All their bios sound like bot-generated text, they all have suspiciously similar passwords that look auto-generated, and none of them seem to have much to say.
On a hunch, I logged in to a few of those accounts and saw that they all had messages asking them to confirm their email addresses, as they had not done so yet.
This is probably not a "leak," but some spammer's list of fake accounts.
Ok, since I like to randomly speculate about various facts, consider the following, what if this was a white hat operation? We have seen that folks who uncover botnets are in a weird place because if they take them out they can be accused of violating the CFA but if they leave them in place, the world stays sucky. So what to do? A creative missive to not take them out?
A white hat can 'leak' all of the spam accounts, which engages Twitter's customer relations team, which disables all the accounts because they might be 'compromised' and sends an email to the owner to change their password. Except they are spam accounts and don't have real emails so the emails go into the bit bucket and 55,000 spam accounts go dark. I realize that is a lot of construction.
Well if you do anything automatically then you put yourself at risk for people bullying other legit users by accusing them of spamming. Since real users tweet all sorts of bad things when you accidentally ban them, you want zero false positives, so you have a fairly heavy weight policy.
So if the policy takes an hour per account, reports of 55,000 would be really hard to do. However, if you release the passwords of them into the 'wild' then all Twitter has to do is 'prevent further abuse' which is a password reset and mass mailing.
Again, its pure speculation on this leak, the problems with acting on internet reported abuse is one that I got to see first hand at Google when I was there (people get reported as spammers, accounts get disabled, tempers flare, nobody is happy, it is a really hard problem.)
Why do people do this? Or rather, why do people do this and then admit to it in public forums?
This is unethical and probably illegal.
Unethical and probably illegal. You just admitted to logging into someone else's account without their permission. At the very least you probably violated Twitter's terms.
(and even in the US it is much more nuanced. logging in and doing nothing with a public username and password is really in the grey area).
The only restriction on US law is how hard we want to push other governments to enforce them.
is that a crime?
I think this is from a third-party service, back when OAuth was not common, or maybe from a fake service someone created just to steal passwords.. There are many accounts that couldn't possibily be created on twitter:
It seems the usernames are quite random as well.
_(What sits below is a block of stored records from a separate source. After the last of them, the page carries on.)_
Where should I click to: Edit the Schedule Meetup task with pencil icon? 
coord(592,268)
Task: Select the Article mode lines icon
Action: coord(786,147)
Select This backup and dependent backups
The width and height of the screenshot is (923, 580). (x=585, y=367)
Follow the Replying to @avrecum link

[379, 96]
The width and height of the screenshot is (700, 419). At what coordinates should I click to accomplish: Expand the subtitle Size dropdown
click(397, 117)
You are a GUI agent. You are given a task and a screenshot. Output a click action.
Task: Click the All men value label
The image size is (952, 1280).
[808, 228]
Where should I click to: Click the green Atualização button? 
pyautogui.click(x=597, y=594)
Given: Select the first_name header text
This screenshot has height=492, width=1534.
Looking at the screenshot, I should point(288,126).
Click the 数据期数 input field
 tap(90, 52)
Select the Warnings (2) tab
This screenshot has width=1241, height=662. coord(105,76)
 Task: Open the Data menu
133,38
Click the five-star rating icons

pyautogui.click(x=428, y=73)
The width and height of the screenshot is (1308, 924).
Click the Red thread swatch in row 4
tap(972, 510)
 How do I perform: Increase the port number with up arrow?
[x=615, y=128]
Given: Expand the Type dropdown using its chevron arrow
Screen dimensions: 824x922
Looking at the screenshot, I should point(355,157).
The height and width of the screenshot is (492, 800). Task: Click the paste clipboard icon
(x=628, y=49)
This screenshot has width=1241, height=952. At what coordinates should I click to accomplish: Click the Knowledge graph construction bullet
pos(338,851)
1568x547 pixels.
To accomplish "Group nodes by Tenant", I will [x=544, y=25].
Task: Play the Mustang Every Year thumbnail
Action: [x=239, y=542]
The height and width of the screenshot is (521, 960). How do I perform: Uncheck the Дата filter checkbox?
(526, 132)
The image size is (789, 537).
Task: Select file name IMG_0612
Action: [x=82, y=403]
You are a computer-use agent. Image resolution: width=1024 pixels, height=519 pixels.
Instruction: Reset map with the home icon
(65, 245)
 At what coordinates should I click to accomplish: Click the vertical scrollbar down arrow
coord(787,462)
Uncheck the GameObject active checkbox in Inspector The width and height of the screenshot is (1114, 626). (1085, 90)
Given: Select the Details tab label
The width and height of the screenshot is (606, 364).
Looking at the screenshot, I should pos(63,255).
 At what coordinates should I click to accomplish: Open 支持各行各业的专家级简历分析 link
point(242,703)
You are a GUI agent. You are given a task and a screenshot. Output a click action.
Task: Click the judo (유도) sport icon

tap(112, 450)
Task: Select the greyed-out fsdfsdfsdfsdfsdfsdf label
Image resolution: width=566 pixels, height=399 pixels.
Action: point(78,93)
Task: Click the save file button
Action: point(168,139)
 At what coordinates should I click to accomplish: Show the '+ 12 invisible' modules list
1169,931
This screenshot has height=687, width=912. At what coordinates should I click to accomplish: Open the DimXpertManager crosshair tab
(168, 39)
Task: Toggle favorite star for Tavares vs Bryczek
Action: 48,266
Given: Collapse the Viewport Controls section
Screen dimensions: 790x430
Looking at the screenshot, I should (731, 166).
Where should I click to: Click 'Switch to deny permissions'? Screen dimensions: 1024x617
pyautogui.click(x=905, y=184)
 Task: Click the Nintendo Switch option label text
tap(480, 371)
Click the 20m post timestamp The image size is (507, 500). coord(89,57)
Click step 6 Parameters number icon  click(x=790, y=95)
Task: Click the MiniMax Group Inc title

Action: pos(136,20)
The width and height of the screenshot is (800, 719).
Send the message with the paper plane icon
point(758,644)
So far, not much lost then :)
I am fairly worried by the security policy at Twitter.
For example, I have a friend who had his Twitter account hacked. As an experiment, he deactivated the account, but did not change the password. Whoever had the password logged into the hacked account and reactivated it. When he received the email of the reactivation, there was no "If you did not initiate this, click here" option.
10% of accounts are active (daily/weeekly participation)
1% of accounts are "whales" (provide high level to the service).
~15-50% of accounts are some-time users.
~25-50% of accounts are one-time users (registered but never used)
If your service is sufficiently old, call it 5-10 years ...
~25-50% of accounts are expired / no longer reachable (usually the contact email/phone is no longer valid).
Active spammers don't have to be a high level of the service to be disruptive, but can be anywhere from 1-25%, mostly depending on how effective you are at rooting them out.
Very, very rough, and no, I don't have a particularly good basis to back these up other than the first 2-3 values.
If this really is a list of spammer accounts, the ones that look like real accounts are probably stolen from legit users to be used for spamming.